С превращением иерархических форм в угрозу самому существованию человечества общественная диалектика, отнюдь не аннулированная, обретает новое измерение. Она ставит «социальный вопрос» совершенно по-новому. Если человек должен был обрести условия выживания, чтобы жить (как подчёркивал Маркс), то теперь он должен приобрести условия жизни, чтобы выжить. В результате такой инверсии отношений между выживанием и жизнью революция приобретает новую актуальность. Мы больше не стоим перед знаменитым выбором Маркса: социализм или варварство; мы сталкиваемся с более радикальными альтернативами — анархизм или уничтожение. Проблемы необходимости и выживания стали конгруэнтны проблемам свободы и жизни. Они перестали нуждаться в теоретическом посредничестве, «переходных» этапах или централизованных организациях, призванных преодолеть разрыв между существующим и возможным. Возможное, по сути, – это все, что может существовать. Таким образом, проблемы «перехода», которые занимали марксистов на протяжении почти столетия, устраняются не только развитием техники, но и самой общественной диалектикой. Проблемы социальной реконструкции сводятся к практическим задачам, которые могут быть решены спонтанно путём самоосвободительных действий общества.

Революция, по сути, обретает не только новую актуальность, но и новое чувство перспективы. В трайбализме хиппи, в бродяжническом образе жизни и свободной сексуальности миллионов молодых людей, в спонтанных группах анархистов мы находим формы утверждения, которые следуют из актов отрицания. С инверсией «социального вопроса» происходит и инверсия обещственной диалектики; «ага» возникает автоматически и одновременно с «неа».

Решения берут своё начало в проблемах. Когда в истории наступает момент, когда государство, город, бюрократия, централизованная экономика, патриархальная семья и рынок достигают своего исторического предела, встаёт вопрос уже не об изменении формы, а об абсолютном отрицании всех иерархических форм как таковых. Абсолютное отрицание государства — это анархизм, ситуация, в которой люди освобождают не только «историю», но и все непосредственные обстоятельства своей повседневной жизни. Абсолютным отрицанием города является коммуна — община, в которой социальная среда децентрализована в компактные, экологически сбалансированные коммуны. Абсолютное отрицание бюрократии — непосредственные, а не опосредованные отношения — ситуация, в которой представительство заменяется отношениями лицом к лицу на общем собрании свободных индивидов. Абсолютным отрицанием централизованной экономики является региональная экотехнология — ситуация, в которой инструменты производства подстраиваются под ресурсы экосистемы. Абсолютное отрицание патриархальной семьи — это освобождённая сексуальность, в которой все формы сексуального регулирования преодолеваются спонтанным, ничем не ограниченным проявлением эротизма среди равных. Абсолютным отрицанием рынка является коммунизм, при котором коллективное изобилие и сотрудничество превращают труд в игру, а потребность — в желание.

# ЗАДАНИЯ
- 1) Ответьте на вопросы по фрагменту о революции и отрицании иерархических форм:
(a) Какие альтернативы, согласно фрагменту, пришли на смену выбору Маркса «социализм или варварство»?
(b) Что названо абсолютным отрицанием города?
(c) Что названо абсолютным отрицанием рынка?
- 2) Допишите следующую часть фрагмента о революции и отрицании иерархических форм, начав сразу после его последнего предложения.

# ИСХОДНЫЕ ДАННЫЕ
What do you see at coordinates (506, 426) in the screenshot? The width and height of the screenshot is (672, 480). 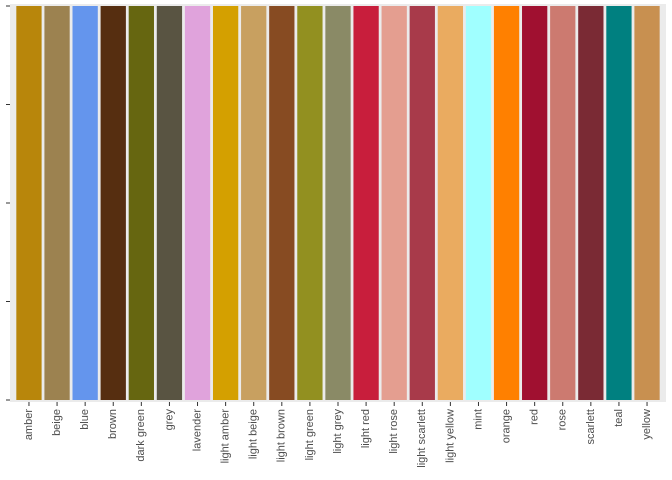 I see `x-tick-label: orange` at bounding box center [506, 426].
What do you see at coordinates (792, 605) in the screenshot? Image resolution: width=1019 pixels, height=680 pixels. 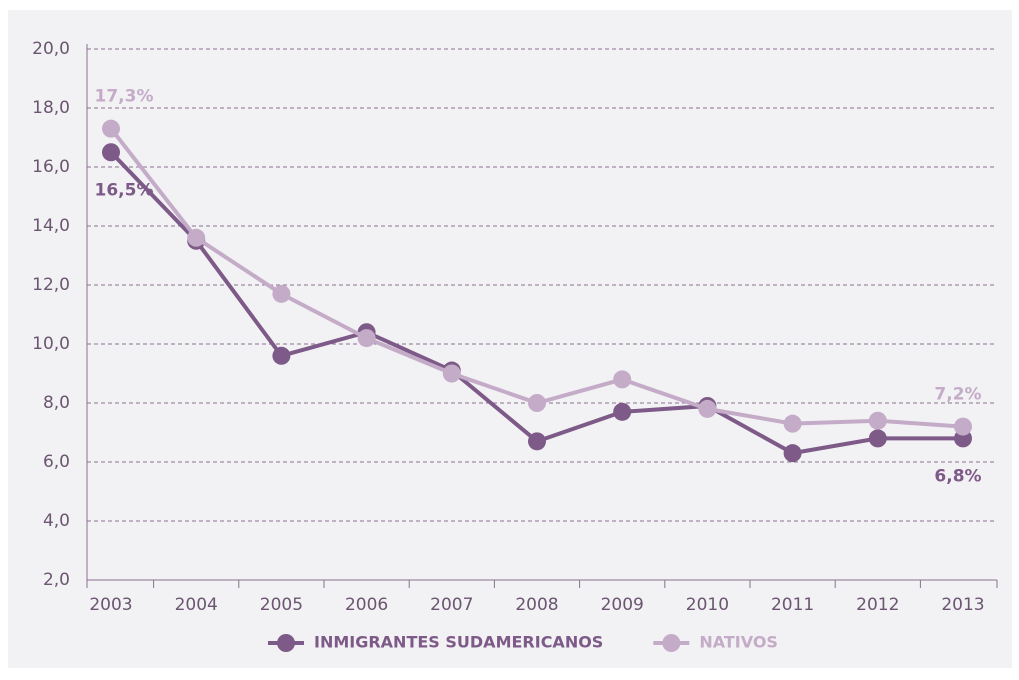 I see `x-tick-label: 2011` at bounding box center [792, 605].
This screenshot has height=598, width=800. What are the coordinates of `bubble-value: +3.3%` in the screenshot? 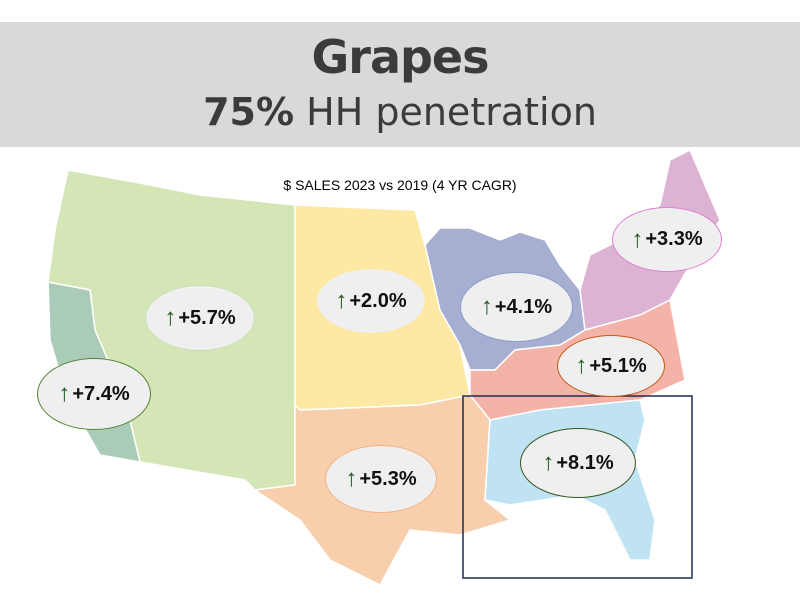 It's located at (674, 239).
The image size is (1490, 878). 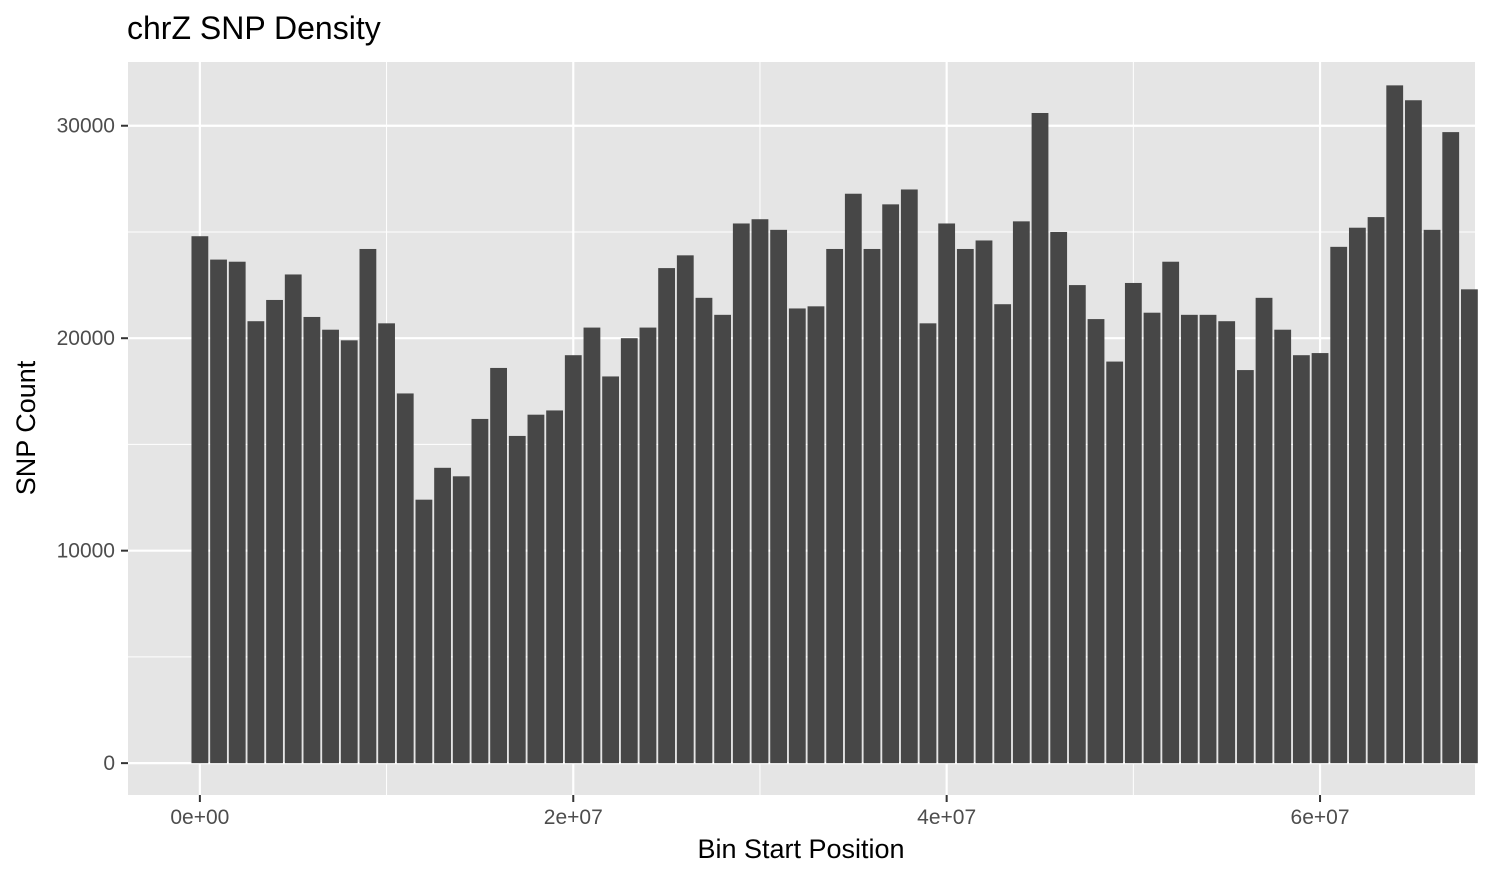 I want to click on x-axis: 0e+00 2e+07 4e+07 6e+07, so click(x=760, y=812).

# ОТВЕТЫ
- 1)
(a) Анархизм или уничтожение.
(b) Коммуна, то есть община, в которой социальная среда децентрализована в компактные, экологически сбалансированные коммуны.
(c) Коммунизм, при котором коллективное изобилие и сотрудничество превращают труд в игру, а потребность в желание.

- 2)
Спонтанность и утопия

Не случайно в тот момент истории, когда иерархическая власть и манипуляции достигли самых угрожающих масштабов, сами понятия иерархии, власти и манипуляций ставятся под сомнение. Вызов этим понятиям исходит из нового осознания важности спонтанности — нового осознания, подпитываемого экологией, возросшей концепцией саморазвития и новым пониманием революционного процесса в обществе.

Экология показала, что равновесие в природе достигается за счёт органической вариативности и сложности, а не за счёт однородности и упрощения. Например, чем разнообразнее флора и фауна в экосистеме, тем стабильнее популяция потенциального вредителя. Чем больше уменьшается разнообразие окружающей среды, тем сильнее колеблется популяция потенциального вредителя, и есть вероятность, что она выйдет из-под контроля. Предоставленная сама себе, экосистема спонтанно стремится к органической дифференциации, большему разнообразию флоры и фауны, а также к разнообразию в количестве хищников и жертв. Это не означает, что необходимо избегать вмешательства человека. Необходимость продуктивного сельского хозяйства, которое само по себе является формой вмешательства в природу, всегда должна оставаться на переднем плане экологического подхода к выращиванию продуктов питания и управлению лесами. Не менее важен и тот факт, что человек часто может произвести в экосистеме изменения, которые значительно улучшат её экологическое качество.

Но эти усилия требуют проницательности и понимания, а не грубой силы и манипуляций.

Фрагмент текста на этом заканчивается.